In the Netherlands, plug-in hybrids consume more than 2.5 times more fuel than their type approval would have us believe. Diesels consume 47% more on average, and petrol cars 29%. This is according to the latest data from The International Council of Clean Transportation.

This Institute researched the actual consumption of cars on the road versus the results of the type approval throughout Europe (press release). That discrepancy has increased once again: in all models studied, CO2 increased from 9% to 42%. This means that car owners spend an average € 400 more on fuel than promised in the prospectus. However, the Institute notes that the discrepancy is growing less rapidly than in the past.


Cleaner Car Contracts

In the Netherlands, the data was studied for around 23,000 vehicles which drive an average 30,000 km/year. The consumption data is recorded accurately for these vehicles due to them being covered by so-called Cleaner Car Contracts. In signing up for the Cleaner Car Contracts, lease companies and fleet owners endorse the target of cleaner and more efficient mobility.


Various types of vehicles exceed the test standard in the Netherlands.

The vast majority of the vehicles are diesel powered, followed by petrol in second place.

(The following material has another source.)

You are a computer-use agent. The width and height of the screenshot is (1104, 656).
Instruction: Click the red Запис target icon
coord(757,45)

Diesel vehicles emit an average of 47% more CO2 than given in the type approval, and petrol cars more than 29%. Hybrid vehicles (HEV) such as the Toyota Prius consume an average of 50% more, while the plug-in hybrids, including the popular Mitsubishi Outlander, break all records at a mighty 270%. This once again confirms that drivers of the plug-in hybrids tend to drive on fossil fuels instead of electrically for the sake of convenience. In the past, the purchase of plug-in hybrids was made attractive with large subsidies and tax exemptions.

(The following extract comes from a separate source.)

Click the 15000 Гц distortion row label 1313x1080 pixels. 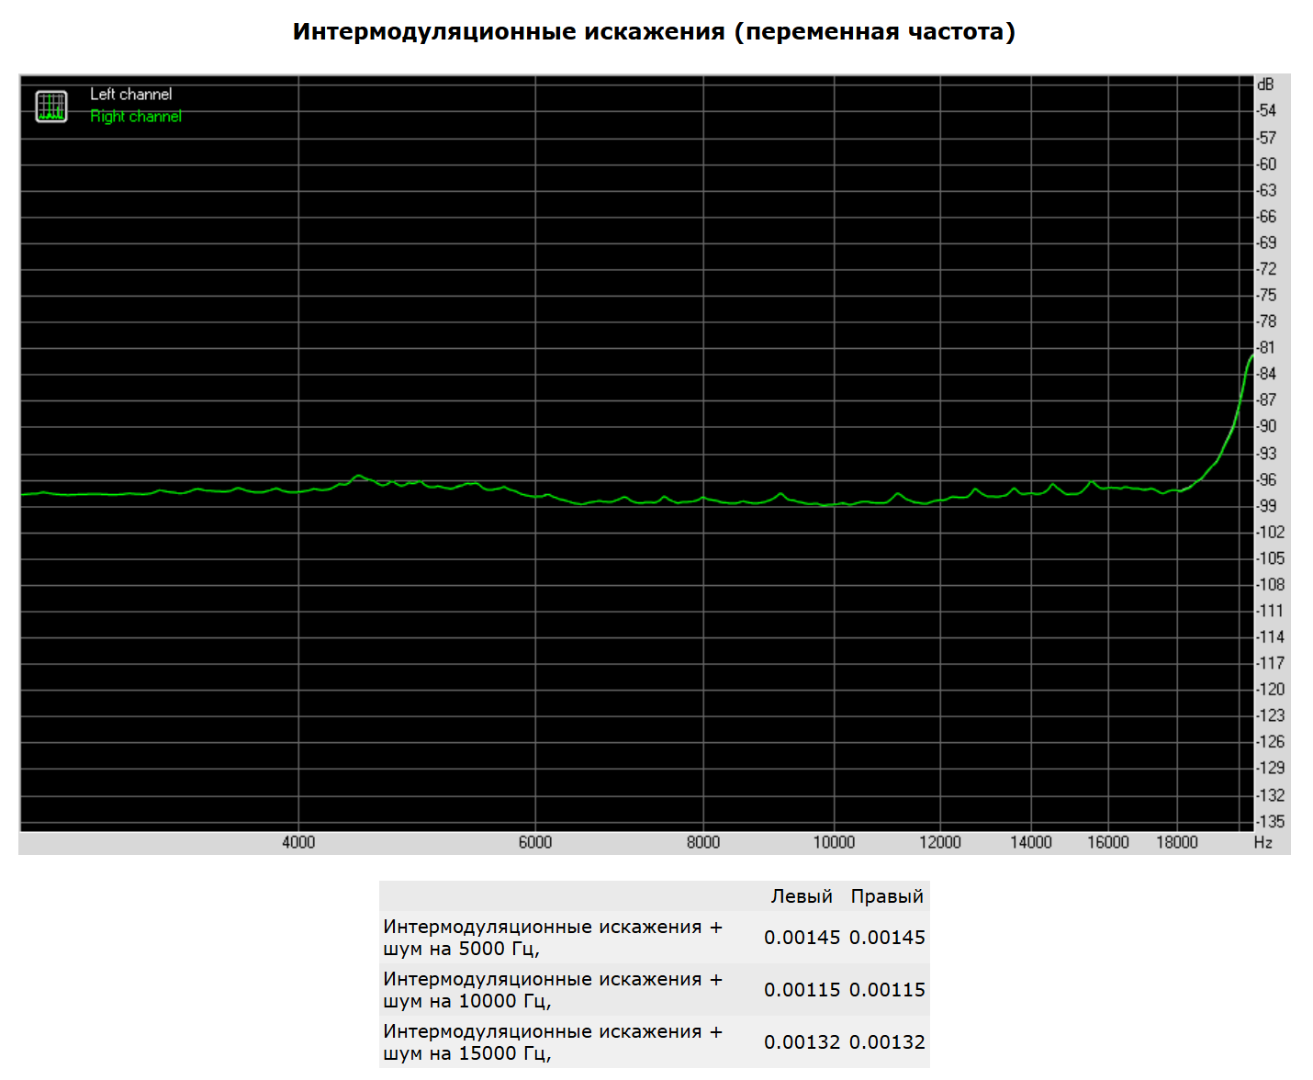[x=552, y=1042]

Increased discrepancy between the test standard and the actual emissions in Dutch vehicles. All data pertains to the EU countries.

Over the years, the discrepancy between the test standard and the actual emission of CO2 has gradually increased. When calculating air pollution around motorways, the Ministry for Infrastructure, Public Works and Water Management applies the test standard. The emissions are therefore much higher in fact.


Effective test really is possible

The Clean Transportation Council also made an international comparison, the most striking results of which showed that the so-called label values provided by the US environmental agency (EPA) gave a much more realistic picture of the actual vehicle consumption when compared with the European test values. According to US data from 2014, there is virtually no difference between the two. In view of this, the Clean Transportation Council concludes that it really is possible for the type approval to apply realistic consumption data.

The International Council of Clean Transportation once again emphasises the importance of measuring the actual consumption in type approval tests, alongside regular monitoring of vehicles already on the road. The new testing method applied more recently in Europe is an improvement, as it tests not only in the laboratory but also on the road, but is still inadequate in the opinion of the Council.


Nitrogen catalyst

Whereas the study described above concerns emissions of CO2, the German Jülich Institute recently presented a novel filter for nitrogen dioxide, which is the most controversial emission from diesel engines. This is a new type of filter using a ceramic material developed by the Technical University of Vienna for fuel cells. The nitrogen oxide is converted into ammonia in a catalyst, which then converts it into non-hazardous nitrogen.


Impression of the new nitrogen catalyst at Jülich research centre.

It is not yet clear whether the new nitrogen catalyst will actually be applied in practice.